We start the process of generating a trace by defining the number of the trips in the trace and the seconds between points by sampling from their distributions. The first trip’s starting time and location are also sampled from the appropriate distributions and the trip is simulated.

The trip generator

Figure 1. The trip generator.

The process used to generate a single trip is illustrated in Figure 1. Given a node on the map as the origin of the trip we sample from the trips destinations and the air line distance distributions to choose a destination for the trip. The trip simulator then uses the map to compute the fastest route between the two nodes and creates points along it with a fixed frequency, defined by the parameter seconds between points. The trip simulator is also responsible for simulating noise in the coordinates. The output is a list of points, similar to Figure 2.
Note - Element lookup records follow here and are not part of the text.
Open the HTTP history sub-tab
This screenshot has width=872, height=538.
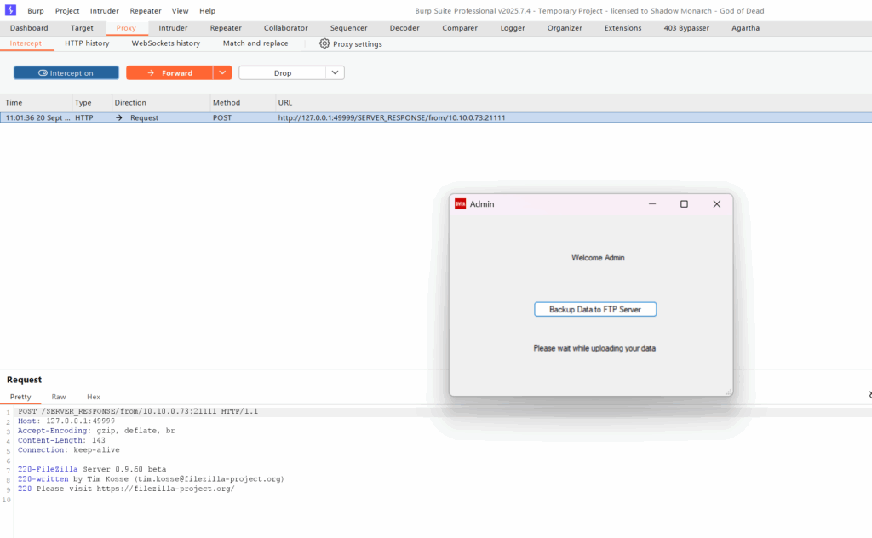[87, 43]
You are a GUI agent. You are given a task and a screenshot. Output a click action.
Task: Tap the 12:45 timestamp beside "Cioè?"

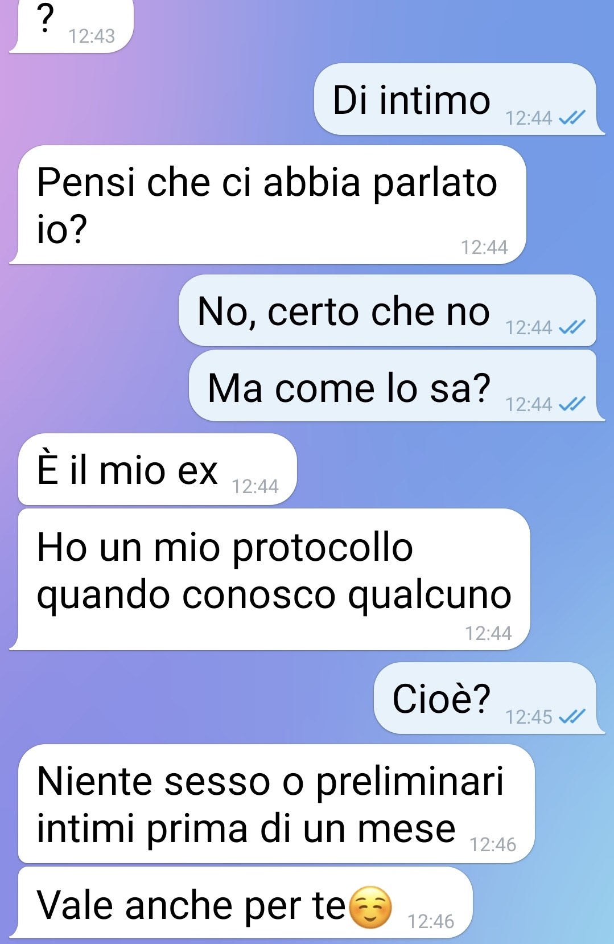[529, 717]
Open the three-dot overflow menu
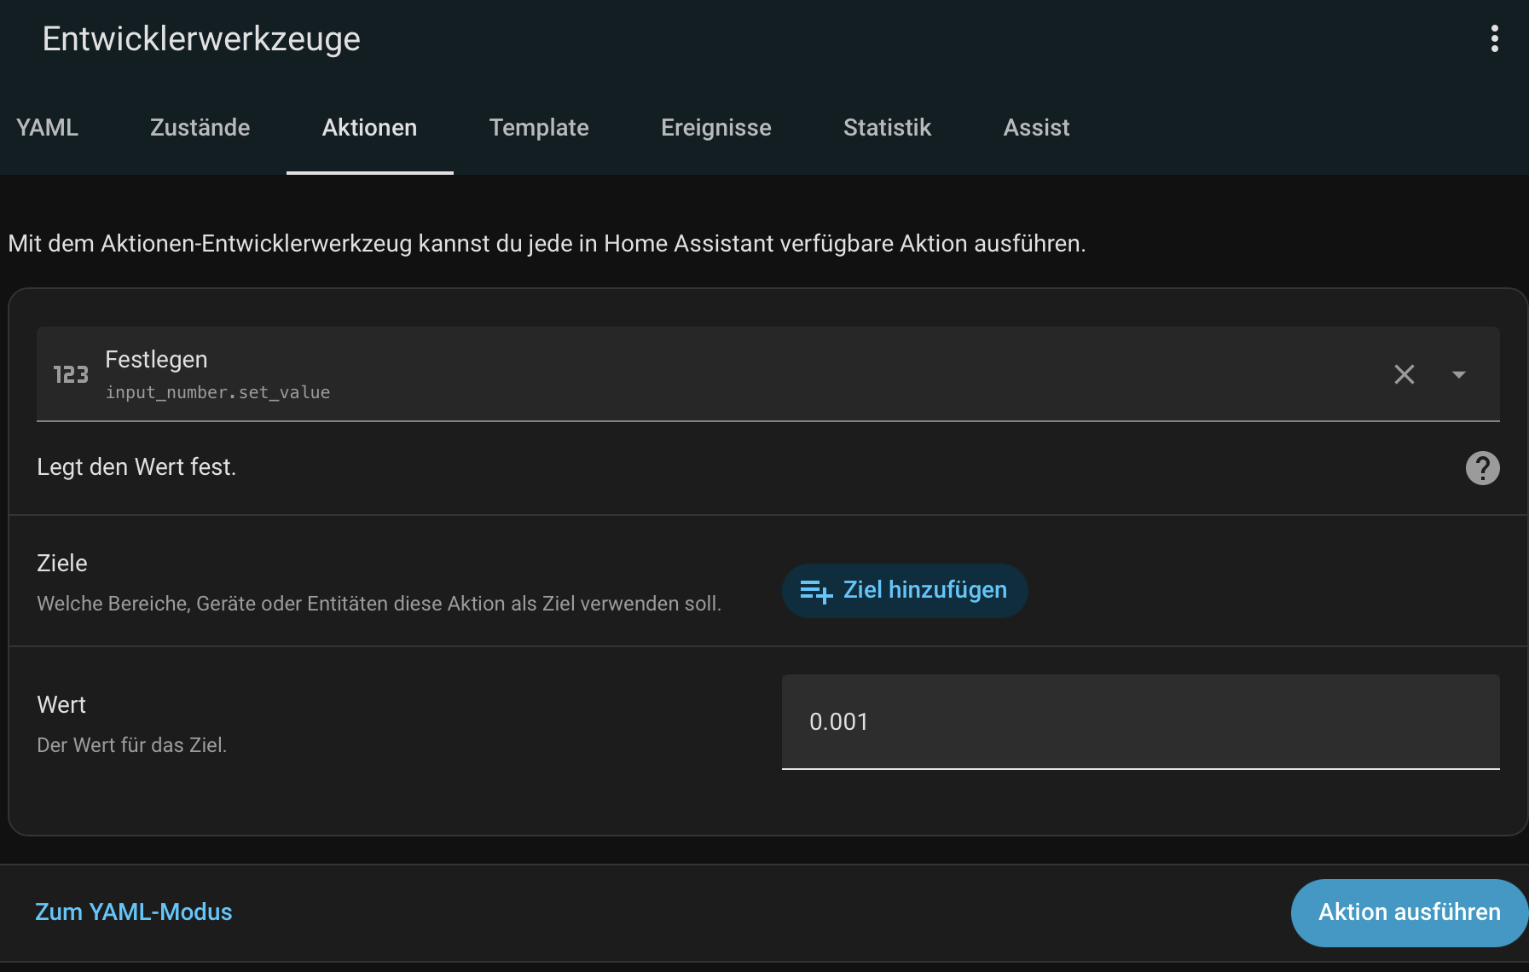The image size is (1529, 972). point(1494,39)
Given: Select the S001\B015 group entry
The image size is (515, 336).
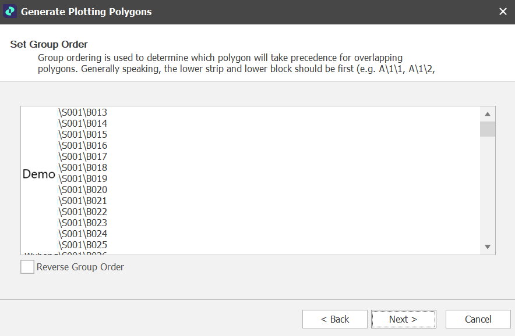Looking at the screenshot, I should point(83,134).
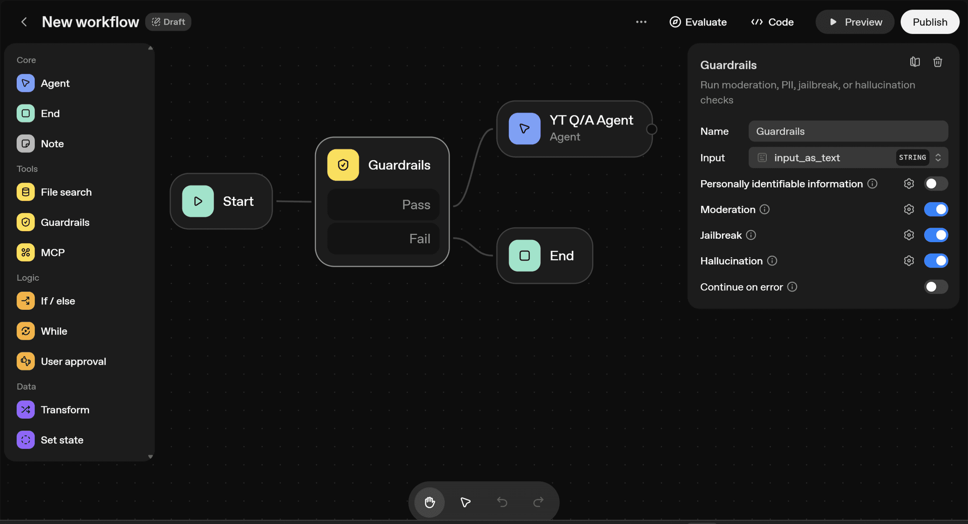968x524 pixels.
Task: Click the Preview button
Action: 855,22
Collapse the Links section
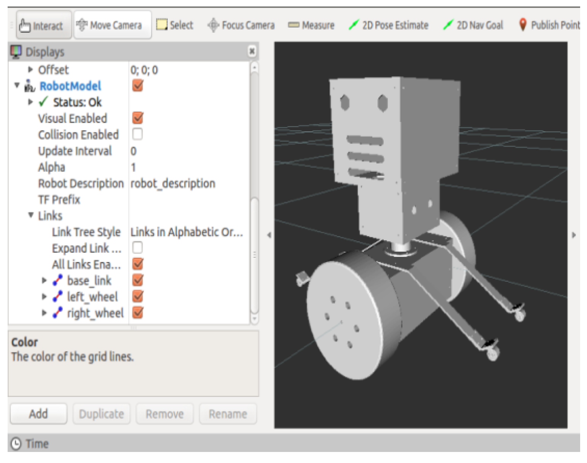This screenshot has width=587, height=463. (x=31, y=216)
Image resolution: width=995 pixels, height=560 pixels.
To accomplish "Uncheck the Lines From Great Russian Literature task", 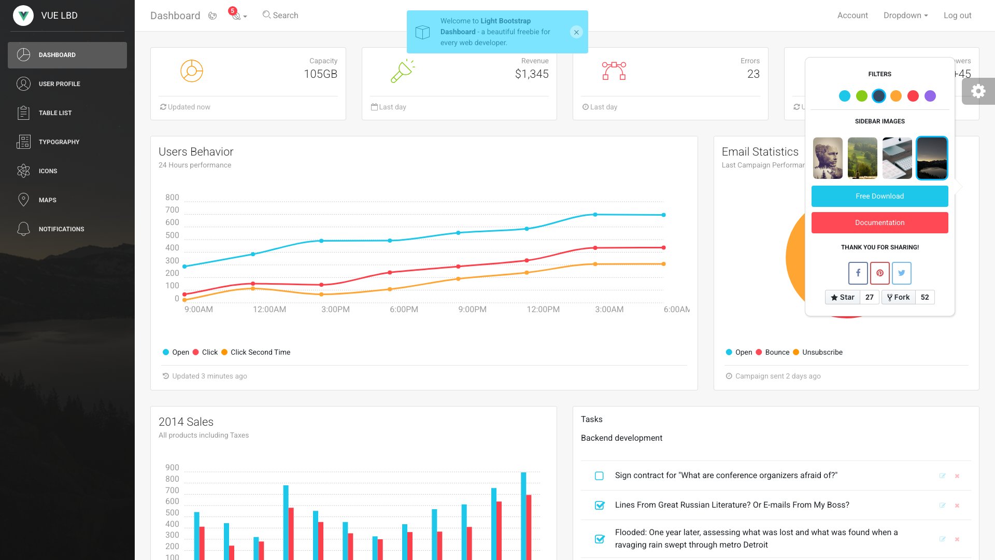I will tap(600, 505).
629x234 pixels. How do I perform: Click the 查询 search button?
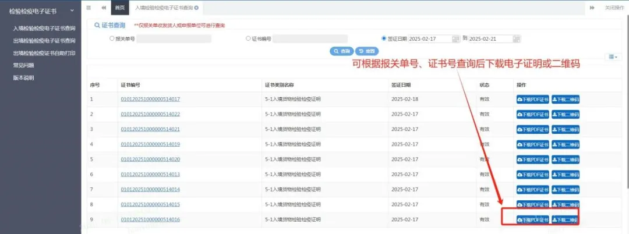[342, 51]

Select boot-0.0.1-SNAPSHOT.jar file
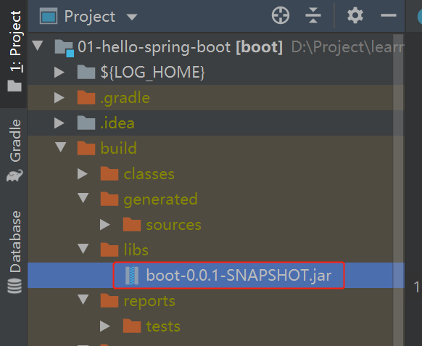228,276
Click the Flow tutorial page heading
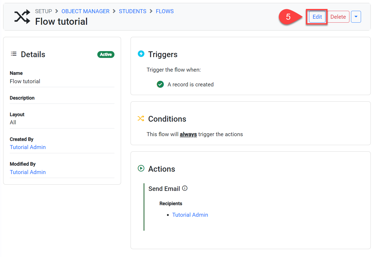 (61, 22)
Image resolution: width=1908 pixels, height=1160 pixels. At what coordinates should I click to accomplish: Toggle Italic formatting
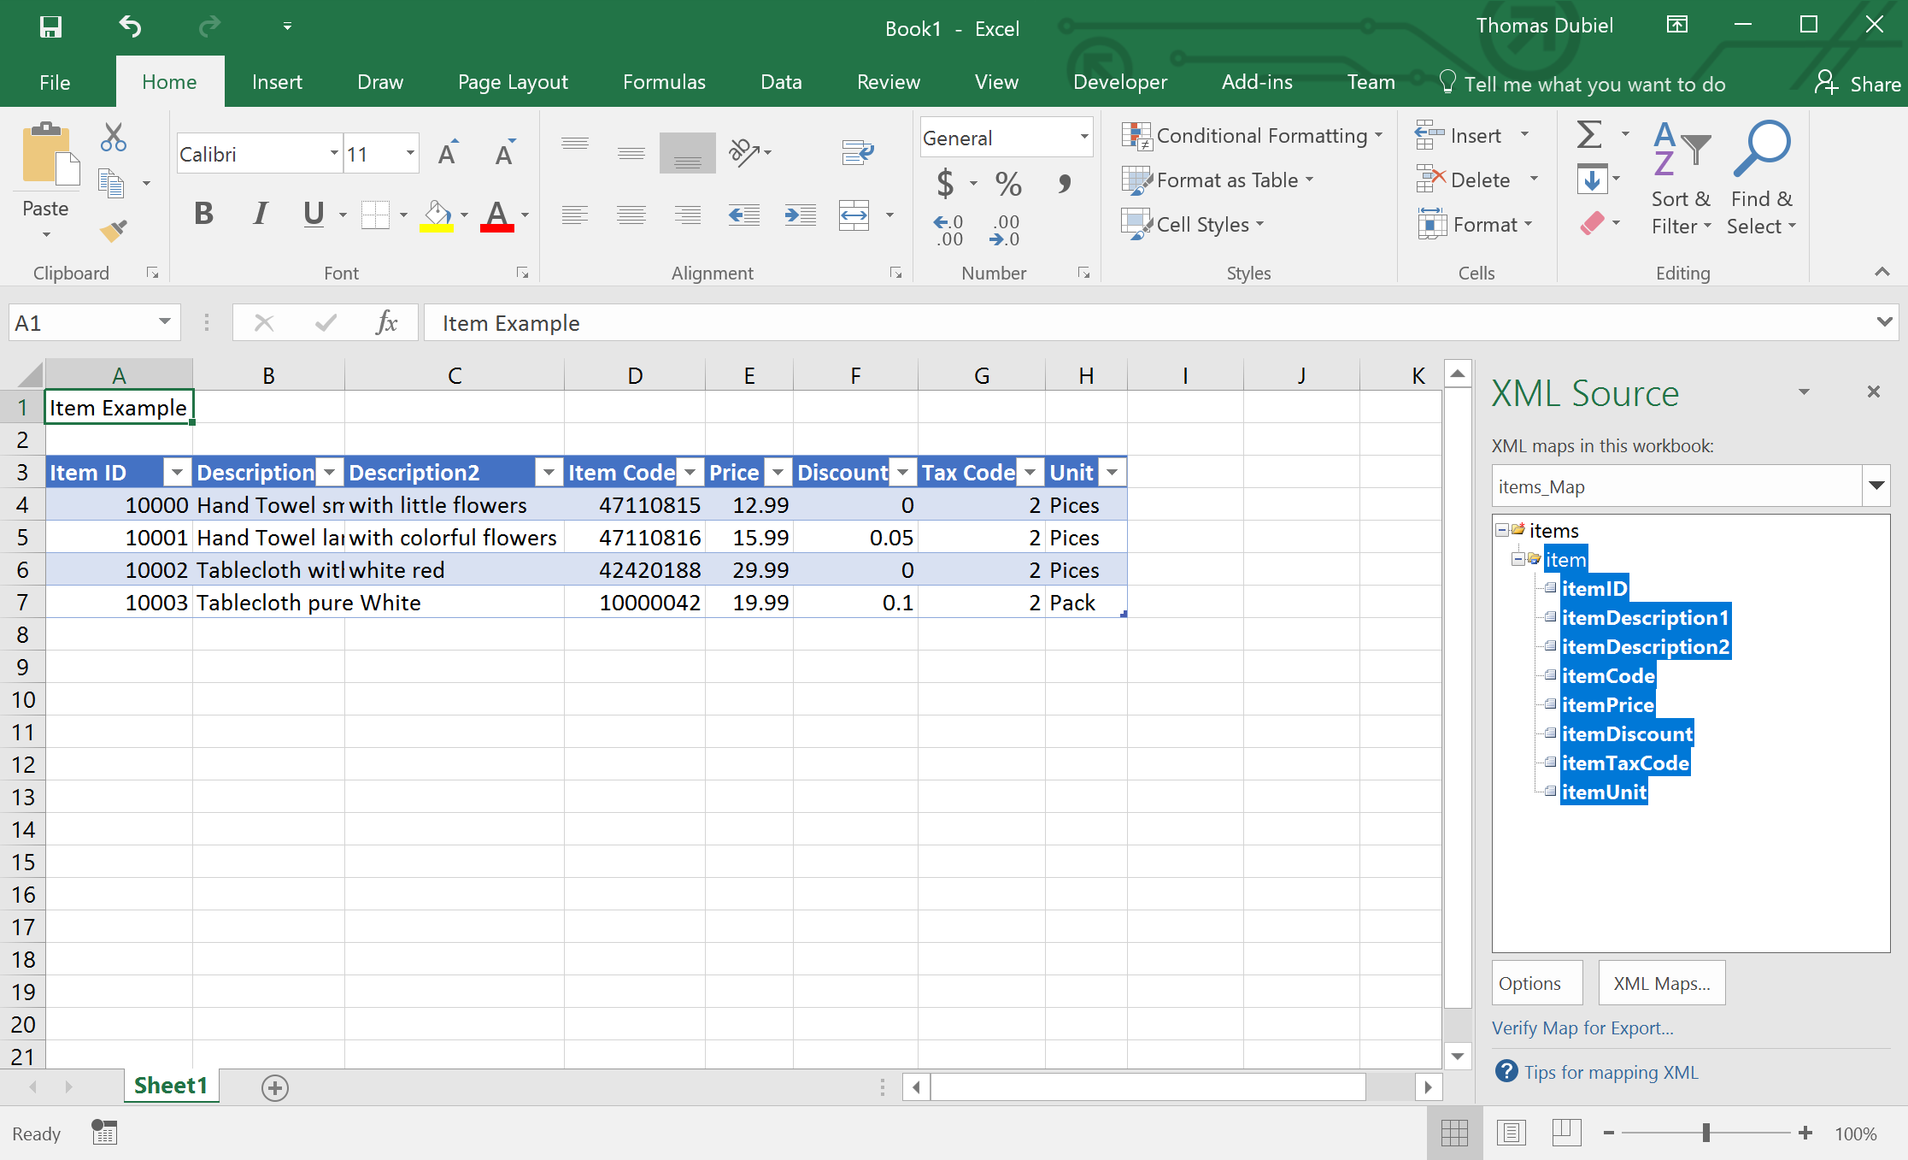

A small segment of one generated trace

Figure 2. A small segment of one generated trace.

The points are then appended to the end of the trace, which aggregates the points for all its trips. The process is then repeated for the remaining trips, however both the start node and time are defined by the end of the previous trip. When all trips have been generated the trace is represented as RDF (Turtle) and the next trace can be generated.

Comparison of real (left) and synthetic (right) data for the region of Berlin, Germany

Figure 3. Comparison of real (left) and synthetic (right) data for the region of Berlin, Germany.

As we can see in Figure 3, mimicking traffic with this statistical approach provides results with quite similar densities. Further analysis and explanations on the generator and its results can be found in [1].


[1] Bösche K., Sellam T., Pirk H., Beier R., Mieth P., Manegold S. (2013) Scalable Generation of Synthetic GPS Traces with Real-Life Data Characteristics. In: Nambiar R., Poess M. (eds) Selected Topics in Performance Evaluation and Benchmarking. TPCTC 2012. Lecture Notes in Computer Science, vol 7755. Springer, Berlin, Heidelberg.